Kare a Winner at Space Elevator Games

Kares LaserMotive wins at Space Elevator Games

Kare's LaserMotive wins at Space Elevator Games

Sf fan Jordin Kare and Thomas Nugent of LaserMotive won $900,000 at the Space Elevator Games on November 6. Theirs was one of three competing teams which built prototypes designed to climb a one-kilometer cable held aloft by a helicopter.

LaserMotive’s climber was a sheet of photovoltaic panels 2 feet square topped by a motor and a pyramidal frame of thin rods. Ground-based lasers shined on the photovoltaic cells to power the electric motor.

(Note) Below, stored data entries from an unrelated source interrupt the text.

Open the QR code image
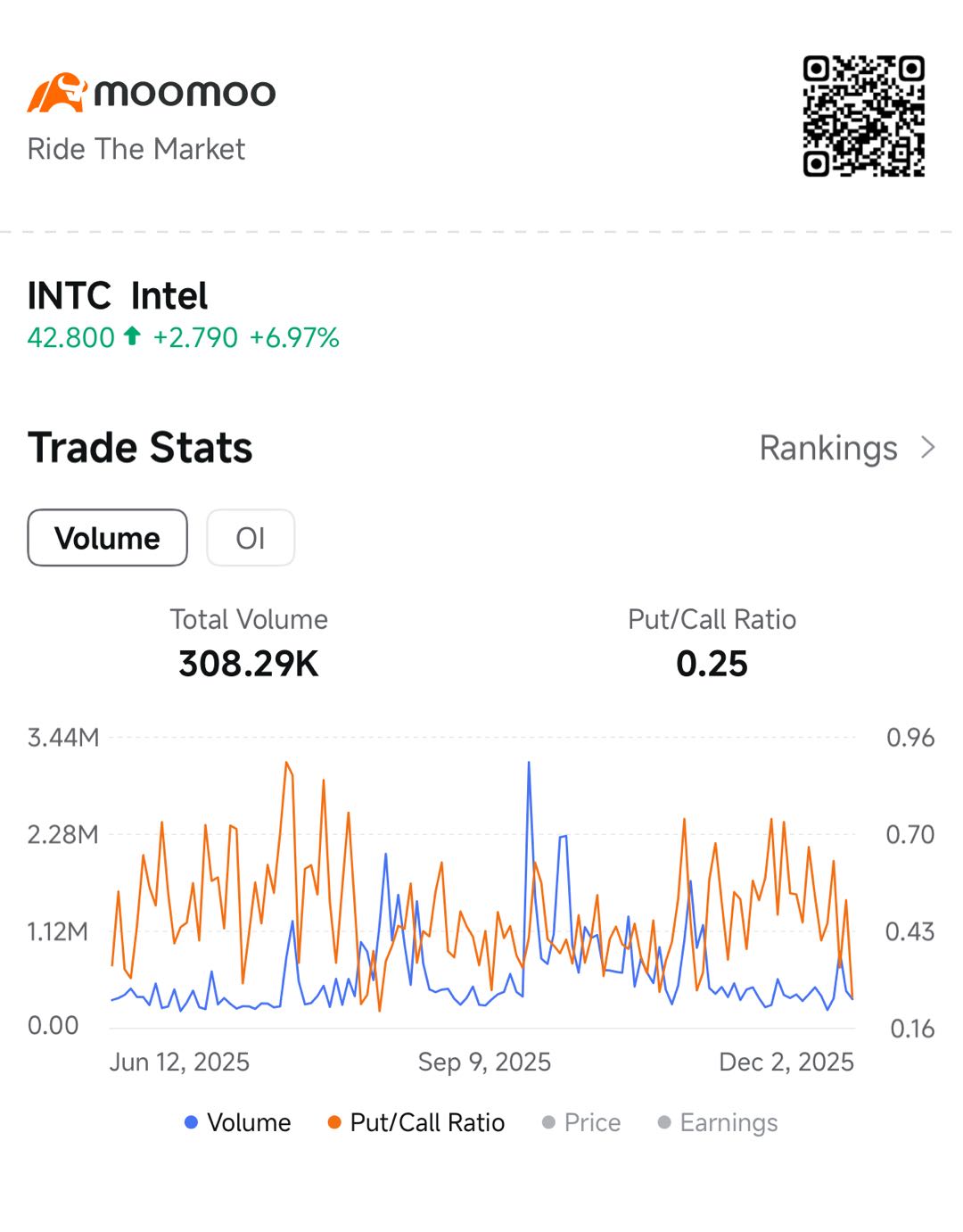 (x=863, y=116)
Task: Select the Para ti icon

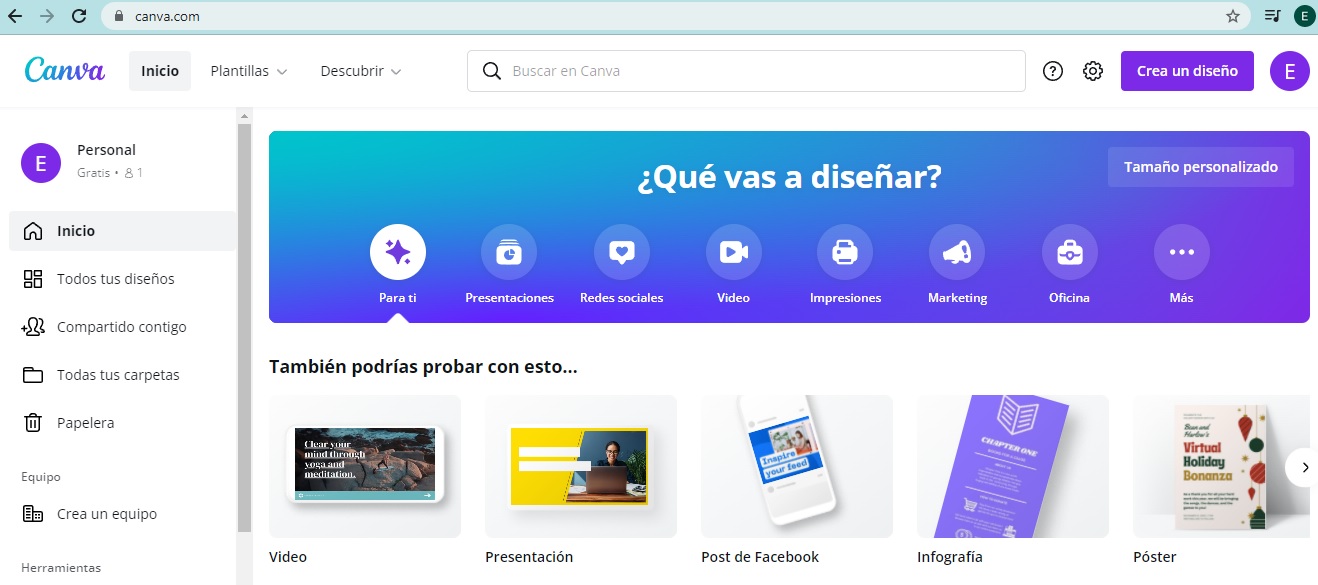Action: (397, 251)
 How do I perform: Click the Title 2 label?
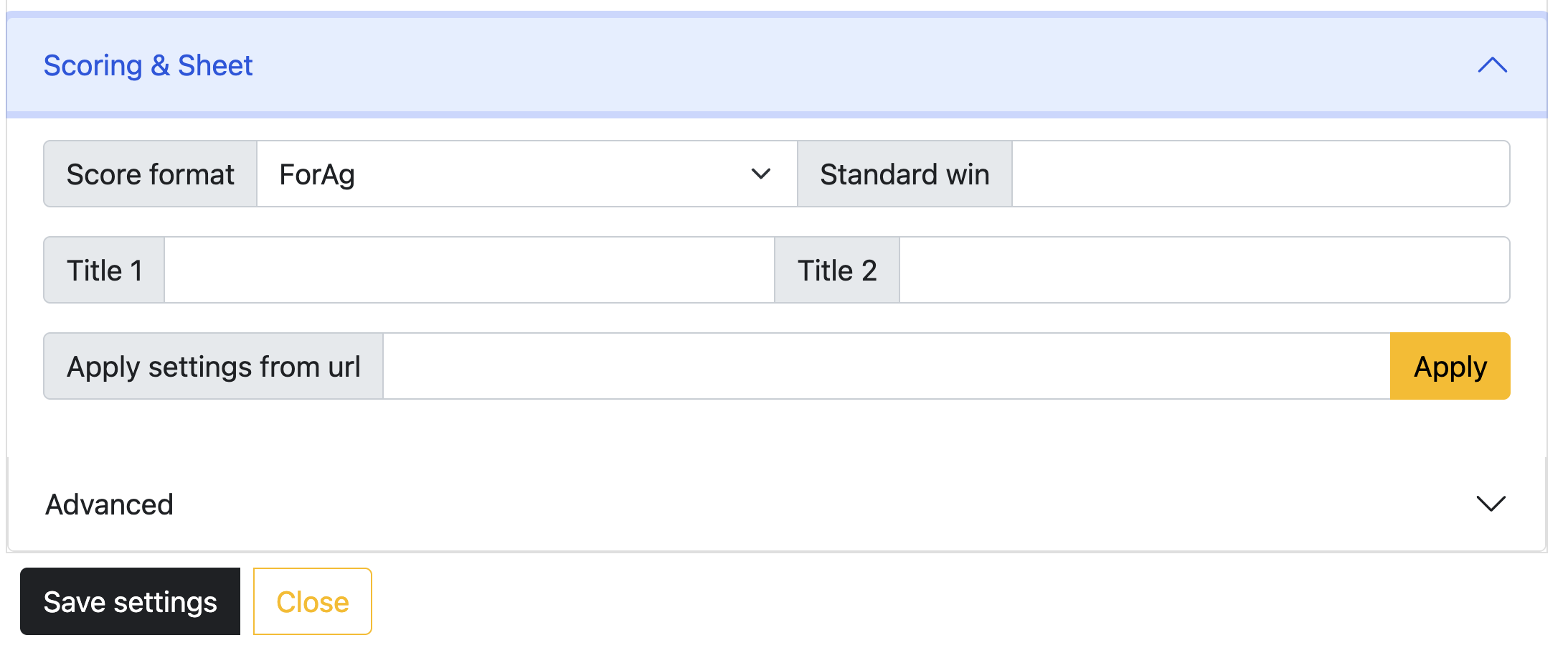836,270
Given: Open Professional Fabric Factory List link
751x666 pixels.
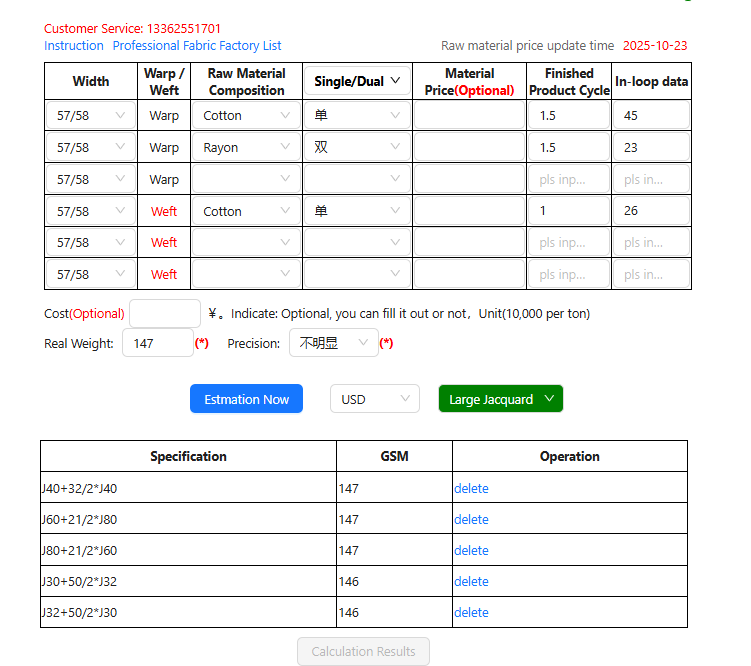Looking at the screenshot, I should 197,46.
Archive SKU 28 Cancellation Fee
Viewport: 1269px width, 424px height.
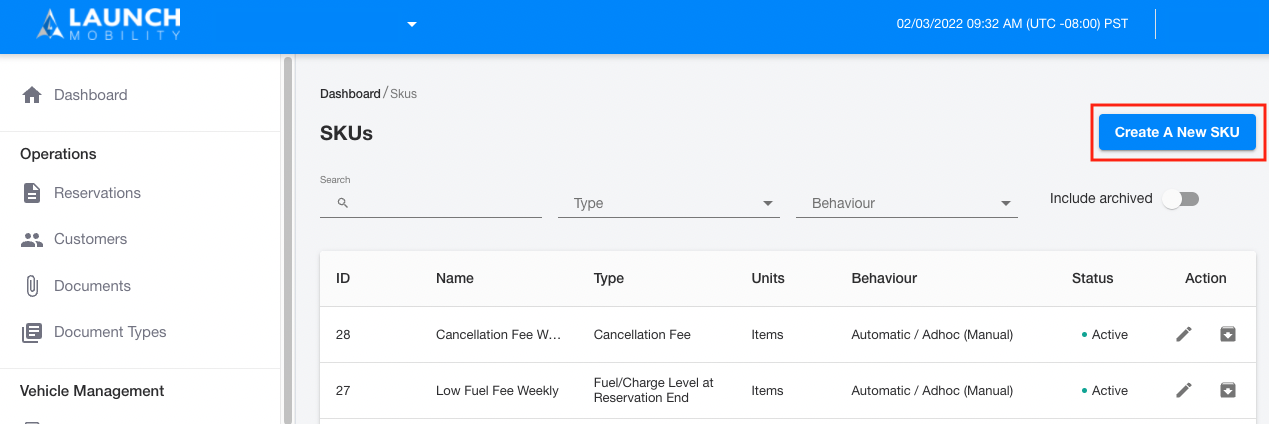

NASA, along with the nonprofit organization Spaceward Foundation, sponsored the contest. A $2 million purse was available, which might be won by a single team or shared depending upon the competitors’ achievements.

What LaserMotive won was second-prize money. Later they made a final attempt to reach the 5 meters/second prize threshold for the rest of the purse:

In their last climb, attempting 5 m/s, they modified their climber to decrease its weight (LM’s Dave Bashford referred to this as “Steamboat racing”) and ended up removing too much structure – they got stuck to their launch structure and dragged it up the cable 75′, with an additional force larger than the weight of their climber.

Besides coverage at the contest’s own blogs, Scientific Computing posted this article, and the contest was reported by the New York Times.